オープン当初からお付き合いがはじまり、いつの間にか10年という歳月が経ったのですね。こんな素敵なお店と、そしてシェフとスタッフさんたちと月日を重ねることができ、私たちは幸せ者です。ありがとう。
彼女はオープン1周年を待たずにキャンペーンに参加してくれた強者です。
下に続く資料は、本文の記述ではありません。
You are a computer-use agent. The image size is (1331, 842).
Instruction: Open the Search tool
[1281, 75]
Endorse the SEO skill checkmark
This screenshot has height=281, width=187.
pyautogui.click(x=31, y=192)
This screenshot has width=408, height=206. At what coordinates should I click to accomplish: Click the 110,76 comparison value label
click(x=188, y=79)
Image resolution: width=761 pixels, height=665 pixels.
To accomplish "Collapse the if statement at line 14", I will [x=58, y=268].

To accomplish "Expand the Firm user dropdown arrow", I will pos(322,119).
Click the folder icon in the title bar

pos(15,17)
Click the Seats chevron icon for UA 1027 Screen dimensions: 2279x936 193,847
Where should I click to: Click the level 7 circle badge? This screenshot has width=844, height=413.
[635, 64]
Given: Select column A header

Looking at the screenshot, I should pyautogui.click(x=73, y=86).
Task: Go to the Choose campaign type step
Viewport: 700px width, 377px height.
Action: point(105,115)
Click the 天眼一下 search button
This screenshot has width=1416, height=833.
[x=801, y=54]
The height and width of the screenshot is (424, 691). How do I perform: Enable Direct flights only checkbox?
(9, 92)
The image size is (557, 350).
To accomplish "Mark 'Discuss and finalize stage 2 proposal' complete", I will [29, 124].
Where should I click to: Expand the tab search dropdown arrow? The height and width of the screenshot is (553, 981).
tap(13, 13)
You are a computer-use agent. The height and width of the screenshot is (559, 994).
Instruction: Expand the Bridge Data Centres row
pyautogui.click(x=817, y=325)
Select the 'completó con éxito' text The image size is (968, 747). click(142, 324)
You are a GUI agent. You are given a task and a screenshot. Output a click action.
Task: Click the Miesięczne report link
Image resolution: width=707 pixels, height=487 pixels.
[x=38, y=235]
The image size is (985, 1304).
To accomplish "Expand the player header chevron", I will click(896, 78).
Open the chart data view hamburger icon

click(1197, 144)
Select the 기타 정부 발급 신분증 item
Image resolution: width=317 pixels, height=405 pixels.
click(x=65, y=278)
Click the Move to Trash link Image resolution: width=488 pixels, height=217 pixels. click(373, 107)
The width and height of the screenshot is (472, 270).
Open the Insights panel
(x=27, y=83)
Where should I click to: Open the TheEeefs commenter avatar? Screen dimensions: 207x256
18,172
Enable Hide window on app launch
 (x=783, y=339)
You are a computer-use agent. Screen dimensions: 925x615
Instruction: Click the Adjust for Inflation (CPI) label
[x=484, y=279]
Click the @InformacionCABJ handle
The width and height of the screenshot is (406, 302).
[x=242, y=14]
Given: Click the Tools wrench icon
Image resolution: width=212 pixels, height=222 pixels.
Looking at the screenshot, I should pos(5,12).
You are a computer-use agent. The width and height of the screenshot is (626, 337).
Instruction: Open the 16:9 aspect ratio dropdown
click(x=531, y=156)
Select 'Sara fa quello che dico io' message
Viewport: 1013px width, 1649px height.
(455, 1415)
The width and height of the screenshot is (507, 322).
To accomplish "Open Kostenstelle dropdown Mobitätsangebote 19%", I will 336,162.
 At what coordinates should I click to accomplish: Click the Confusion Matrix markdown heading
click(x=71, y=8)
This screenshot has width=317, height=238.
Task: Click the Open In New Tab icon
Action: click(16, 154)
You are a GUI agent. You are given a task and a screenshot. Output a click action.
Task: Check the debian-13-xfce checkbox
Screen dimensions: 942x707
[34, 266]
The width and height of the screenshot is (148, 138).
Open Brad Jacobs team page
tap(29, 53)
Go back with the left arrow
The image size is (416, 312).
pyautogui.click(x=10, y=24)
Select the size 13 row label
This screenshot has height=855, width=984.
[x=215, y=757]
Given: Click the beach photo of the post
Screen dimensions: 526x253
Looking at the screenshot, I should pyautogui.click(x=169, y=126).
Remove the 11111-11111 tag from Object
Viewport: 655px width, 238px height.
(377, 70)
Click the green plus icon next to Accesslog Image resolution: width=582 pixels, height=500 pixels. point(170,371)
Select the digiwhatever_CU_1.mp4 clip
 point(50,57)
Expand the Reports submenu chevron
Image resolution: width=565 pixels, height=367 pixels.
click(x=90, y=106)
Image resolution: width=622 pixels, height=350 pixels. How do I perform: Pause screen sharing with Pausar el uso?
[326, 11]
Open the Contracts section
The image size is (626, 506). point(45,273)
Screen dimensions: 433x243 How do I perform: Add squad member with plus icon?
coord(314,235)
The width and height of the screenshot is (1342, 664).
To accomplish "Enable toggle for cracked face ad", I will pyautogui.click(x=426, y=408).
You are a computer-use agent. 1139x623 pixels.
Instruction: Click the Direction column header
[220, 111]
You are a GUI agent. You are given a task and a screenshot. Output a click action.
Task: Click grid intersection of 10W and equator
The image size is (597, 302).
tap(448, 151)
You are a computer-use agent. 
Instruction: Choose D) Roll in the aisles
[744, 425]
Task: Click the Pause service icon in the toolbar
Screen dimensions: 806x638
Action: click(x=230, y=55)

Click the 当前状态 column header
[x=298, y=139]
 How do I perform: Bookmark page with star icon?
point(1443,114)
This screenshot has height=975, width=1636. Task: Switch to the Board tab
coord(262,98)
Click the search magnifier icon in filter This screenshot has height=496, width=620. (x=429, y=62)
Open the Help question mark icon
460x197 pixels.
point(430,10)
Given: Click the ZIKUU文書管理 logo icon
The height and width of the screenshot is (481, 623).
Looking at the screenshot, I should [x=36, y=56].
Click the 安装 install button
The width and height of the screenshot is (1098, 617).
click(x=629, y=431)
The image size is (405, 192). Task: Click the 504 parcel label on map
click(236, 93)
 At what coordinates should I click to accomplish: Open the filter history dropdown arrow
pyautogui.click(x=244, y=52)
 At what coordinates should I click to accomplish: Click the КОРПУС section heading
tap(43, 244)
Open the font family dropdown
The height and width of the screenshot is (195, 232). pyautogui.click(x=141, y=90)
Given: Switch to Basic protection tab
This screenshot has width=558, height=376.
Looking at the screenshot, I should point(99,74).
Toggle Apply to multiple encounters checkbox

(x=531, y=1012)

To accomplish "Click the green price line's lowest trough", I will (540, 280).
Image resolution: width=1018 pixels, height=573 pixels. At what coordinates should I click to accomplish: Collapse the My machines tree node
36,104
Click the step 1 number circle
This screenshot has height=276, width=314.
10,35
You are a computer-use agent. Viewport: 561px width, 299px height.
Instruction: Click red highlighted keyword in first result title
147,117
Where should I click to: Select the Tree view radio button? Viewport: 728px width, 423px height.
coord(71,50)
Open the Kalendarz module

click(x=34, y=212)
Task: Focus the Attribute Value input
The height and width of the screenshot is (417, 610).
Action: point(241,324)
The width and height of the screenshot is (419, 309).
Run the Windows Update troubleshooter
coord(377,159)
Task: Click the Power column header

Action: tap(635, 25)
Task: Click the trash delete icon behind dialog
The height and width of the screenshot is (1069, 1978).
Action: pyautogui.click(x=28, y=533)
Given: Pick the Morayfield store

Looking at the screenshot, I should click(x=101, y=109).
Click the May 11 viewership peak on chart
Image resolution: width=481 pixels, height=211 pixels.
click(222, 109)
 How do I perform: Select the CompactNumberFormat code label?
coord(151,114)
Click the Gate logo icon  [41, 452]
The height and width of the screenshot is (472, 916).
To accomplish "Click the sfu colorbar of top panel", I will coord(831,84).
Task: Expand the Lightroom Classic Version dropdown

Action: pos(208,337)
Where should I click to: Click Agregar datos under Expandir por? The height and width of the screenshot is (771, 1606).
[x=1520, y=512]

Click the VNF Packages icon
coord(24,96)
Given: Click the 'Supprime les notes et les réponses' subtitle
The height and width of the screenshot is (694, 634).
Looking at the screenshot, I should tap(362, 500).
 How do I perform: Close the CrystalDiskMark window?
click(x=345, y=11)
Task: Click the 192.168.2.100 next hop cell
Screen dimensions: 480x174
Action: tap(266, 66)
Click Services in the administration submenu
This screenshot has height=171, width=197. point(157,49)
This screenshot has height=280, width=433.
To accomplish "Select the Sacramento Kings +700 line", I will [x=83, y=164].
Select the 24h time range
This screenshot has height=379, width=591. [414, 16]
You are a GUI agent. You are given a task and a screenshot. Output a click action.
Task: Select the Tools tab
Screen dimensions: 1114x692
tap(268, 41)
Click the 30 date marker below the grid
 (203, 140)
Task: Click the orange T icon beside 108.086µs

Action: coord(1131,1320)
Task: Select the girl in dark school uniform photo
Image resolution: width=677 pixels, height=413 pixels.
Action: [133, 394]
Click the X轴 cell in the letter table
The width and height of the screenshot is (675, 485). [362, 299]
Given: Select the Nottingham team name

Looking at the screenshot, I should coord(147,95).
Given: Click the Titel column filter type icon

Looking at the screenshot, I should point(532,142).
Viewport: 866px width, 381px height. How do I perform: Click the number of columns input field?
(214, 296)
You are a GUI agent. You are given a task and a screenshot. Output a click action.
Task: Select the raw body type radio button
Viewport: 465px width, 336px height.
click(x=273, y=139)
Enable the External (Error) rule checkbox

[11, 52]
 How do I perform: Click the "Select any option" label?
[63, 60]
女性で一人で作っていて百貨店催事も時には参加するというヴァイタリティ、採用に困ったことがないことや、お客様とのコミュニケーションが密で、お菓子の情報をはじめ、お店の企画が正確・詳細に伝わることなど、「UTAKO」さんならではの特長を順次ご紹介して行きましょう。(※以下書き手クボタ)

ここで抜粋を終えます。